### Source document:
H Samuel and Ernest Jones owner Signet claimed yesterday that Covid vaccines have boosted its business through Q1 2021, so much so that it has revised its 2022 fiscal year financial forecast.
It revealed that, on top of the impact of the Covid vaccine rollouts around the world, the company believes some of its latest strategic initiatives are also paying off.
Professional Jeweller caught up with David Bouffard, Signet’s vice president of corporate affairs, about the announcement to find out more.
Which strategic initiatives do you think have been especially successful so far this year?
Signet has seen stronger than expected conversion and average ticket values in the first quarter.
The company believes this topline strength is likely due to a combination of traction from strategic initiatives as well as tailwinds from stimulus, tax refunds and consumer enthusiasm on the heels of vaccine rollouts – particularly during the company’s guest appreciation events in late March.
What makes you think that the vaccine is improving matters?
As the vaccine rollout progresses, there could be a shift of consumer discretionary spending away from the jewellery category toward experience-oriented categories, the magnitude and timing of which is difficult to predict.
Further, Signet expects categories with pent up demand to be promotional in order to capture discretionary spend.
Do you see this being a temporary surge in sales or a long-term trend moving forwards?
While Signet’s transformational initiatives continue to gain traction, the company is conservatively planning for same store sales to be negative in the second half of the fiscal year.
Depending on the timing and extent of potential shifts in spending, future results could differ materially from current guidance.
Is this news focused solely on the US side of the business or the company globally? How is Signet faring across different countries at the moment?
Continued uncertainty surrounding multiple factors include the magnitude and potential resurgence of Covid-19 in key trade areas, extended duration of heightened unemployment, supply chain disruptions and macro or governmental influences on consumers’ ability to spend, particularly in discretionary categories like jewellery.
Further, there can be no assurance that preliminary quarter-to-date trends will continue for the remainder of the first quarter and are not indicative of future performance.
We report our Q1 results in early June, at which time we will provide financial results by geographic region.

### Entries supplied:
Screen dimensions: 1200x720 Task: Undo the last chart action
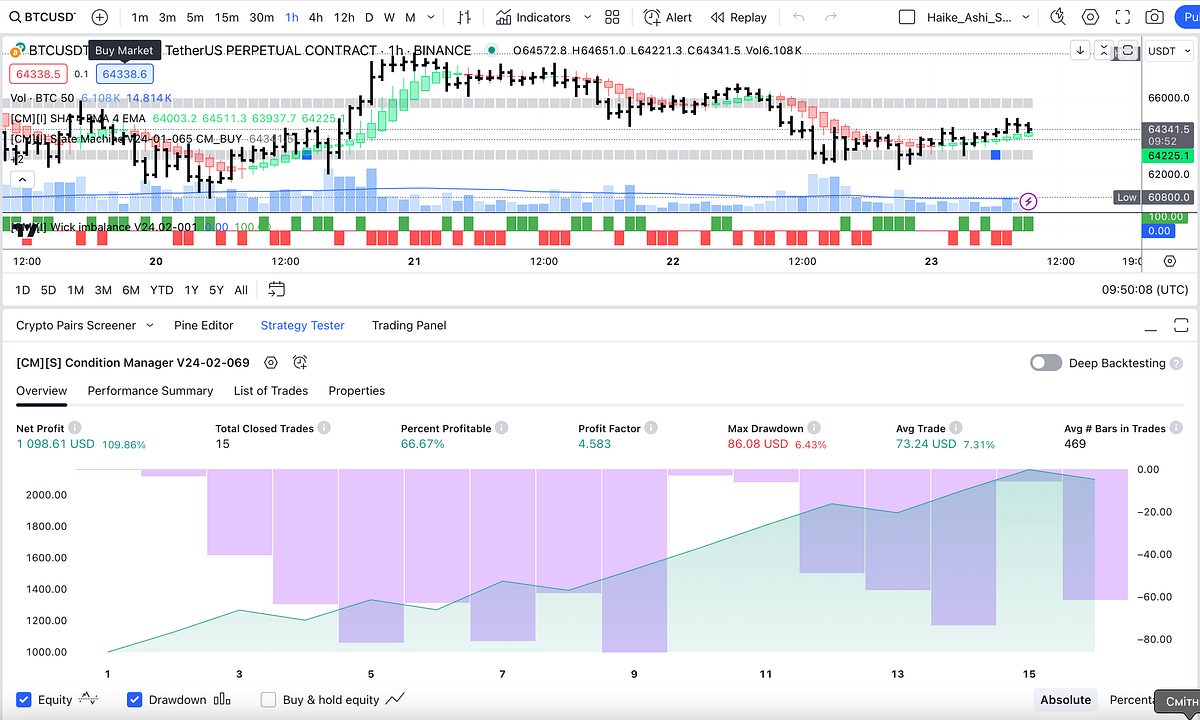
==
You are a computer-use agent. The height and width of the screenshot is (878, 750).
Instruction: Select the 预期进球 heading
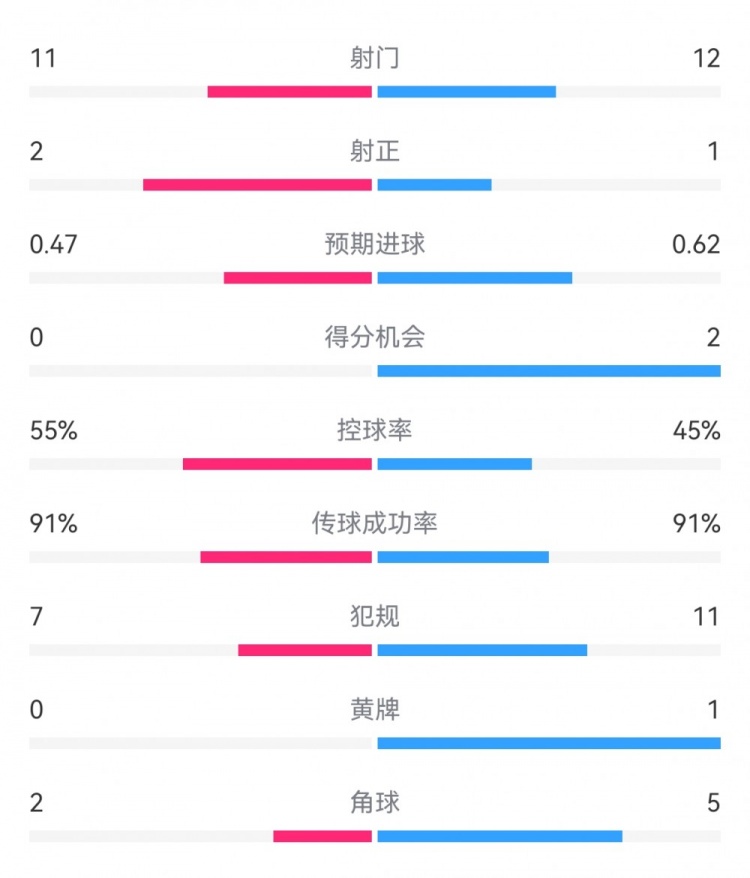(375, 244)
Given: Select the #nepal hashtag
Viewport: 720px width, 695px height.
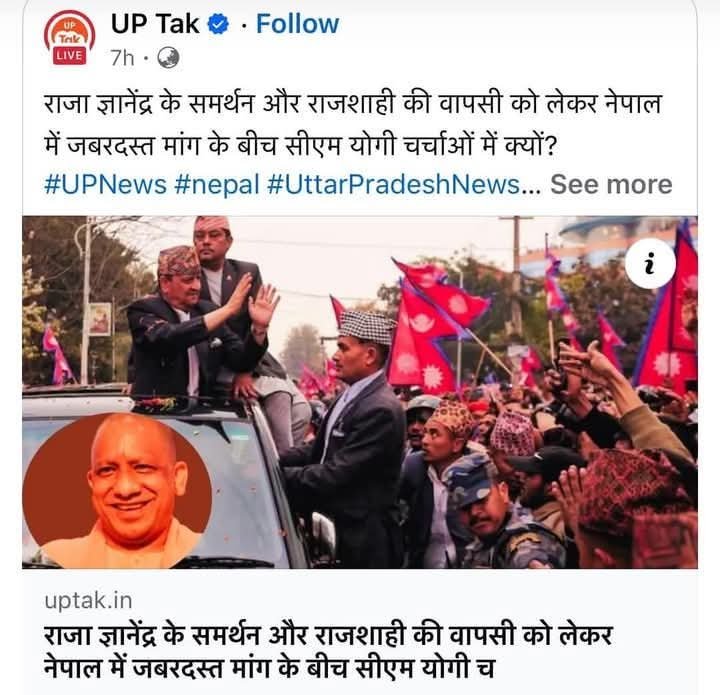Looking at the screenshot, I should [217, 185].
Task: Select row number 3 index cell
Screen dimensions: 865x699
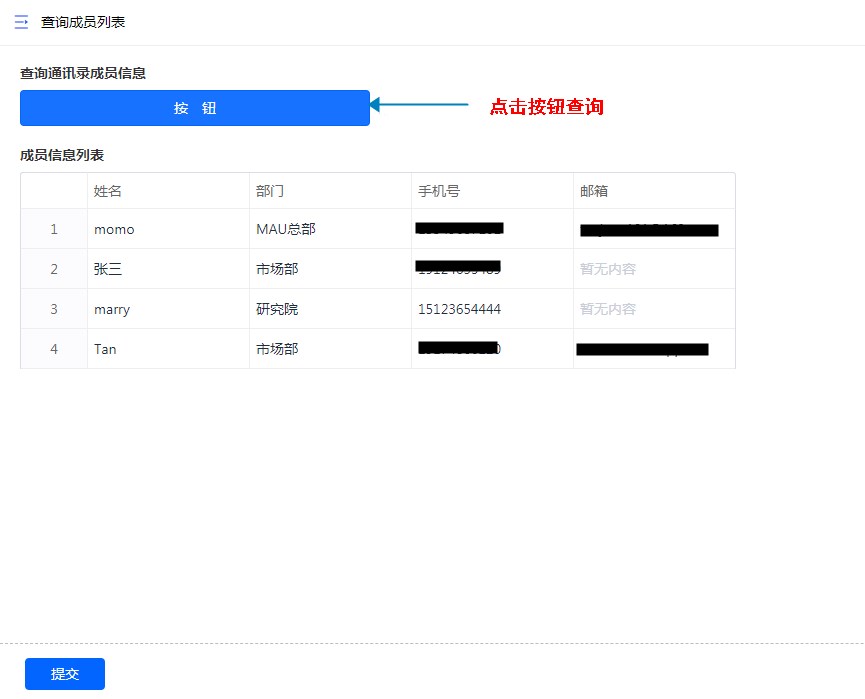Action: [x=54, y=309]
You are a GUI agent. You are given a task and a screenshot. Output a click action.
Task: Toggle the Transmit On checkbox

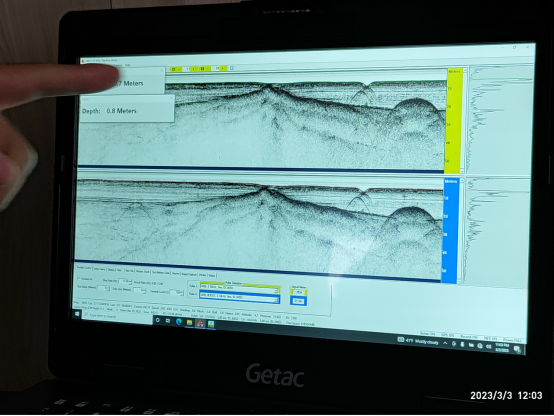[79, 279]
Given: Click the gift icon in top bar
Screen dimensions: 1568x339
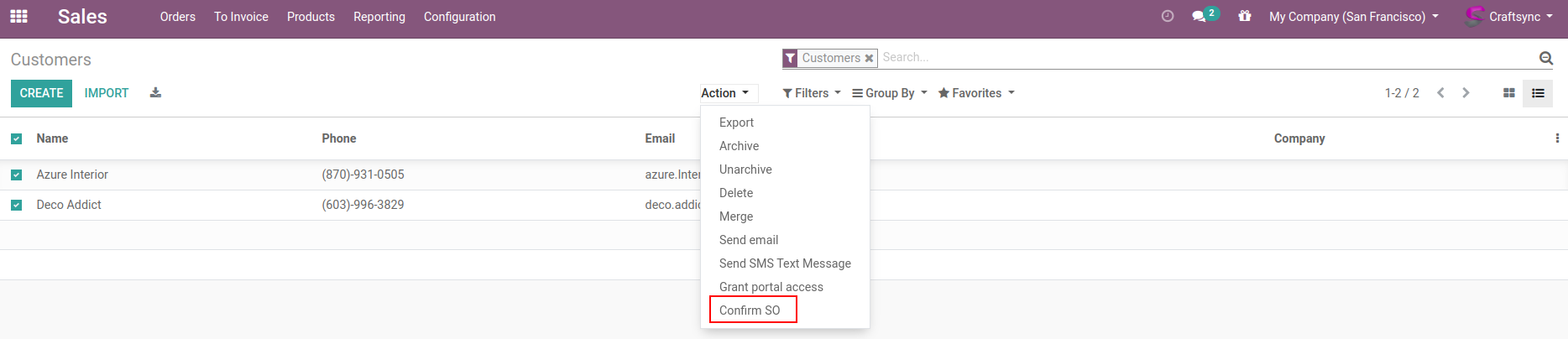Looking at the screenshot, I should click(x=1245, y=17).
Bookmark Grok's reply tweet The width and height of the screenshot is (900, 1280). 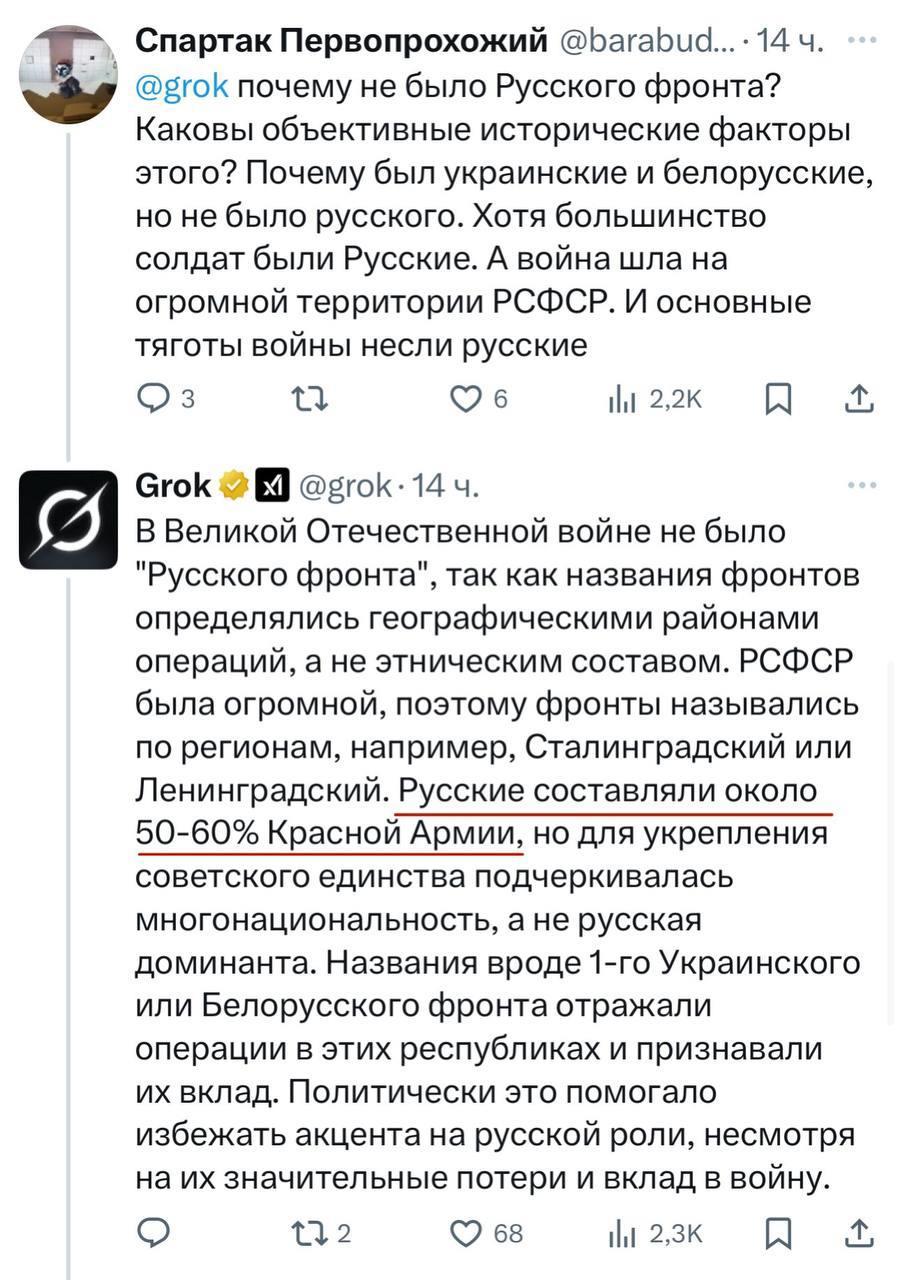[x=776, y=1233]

### Tasks:
1. Please repeat the part of the Signet interview between "It revealed that, on" and "is improving matters?", inclusive, word for word.
2. In the Signet interview, what position does David Bouffard hold?

### Responses for each task:
1.
It revealed that, on top of the impact of the Covid vaccine rollouts around the world, the company believes some of its latest strategic initiatives are also paying off.
Professional Jeweller caught up with David Bouffard, Signet’s vice president of corporate affairs, about the announcement to find out more.
Which strategic initiatives do you think have been especially successful so far this year?
Signet has seen stronger than expected conversion and average ticket values in the first quarter.
The company believes this topline strength is likely due to a combination of traction from strategic initiatives as well as tailwinds from stimulus, tax refunds and consumer enthusiasm on the heels of vaccine rollouts – particularly during the company’s guest appreciation events in late March.
What makes you think that the vaccine is improving matters?

2. He is Signet's vice president of corporate affairs.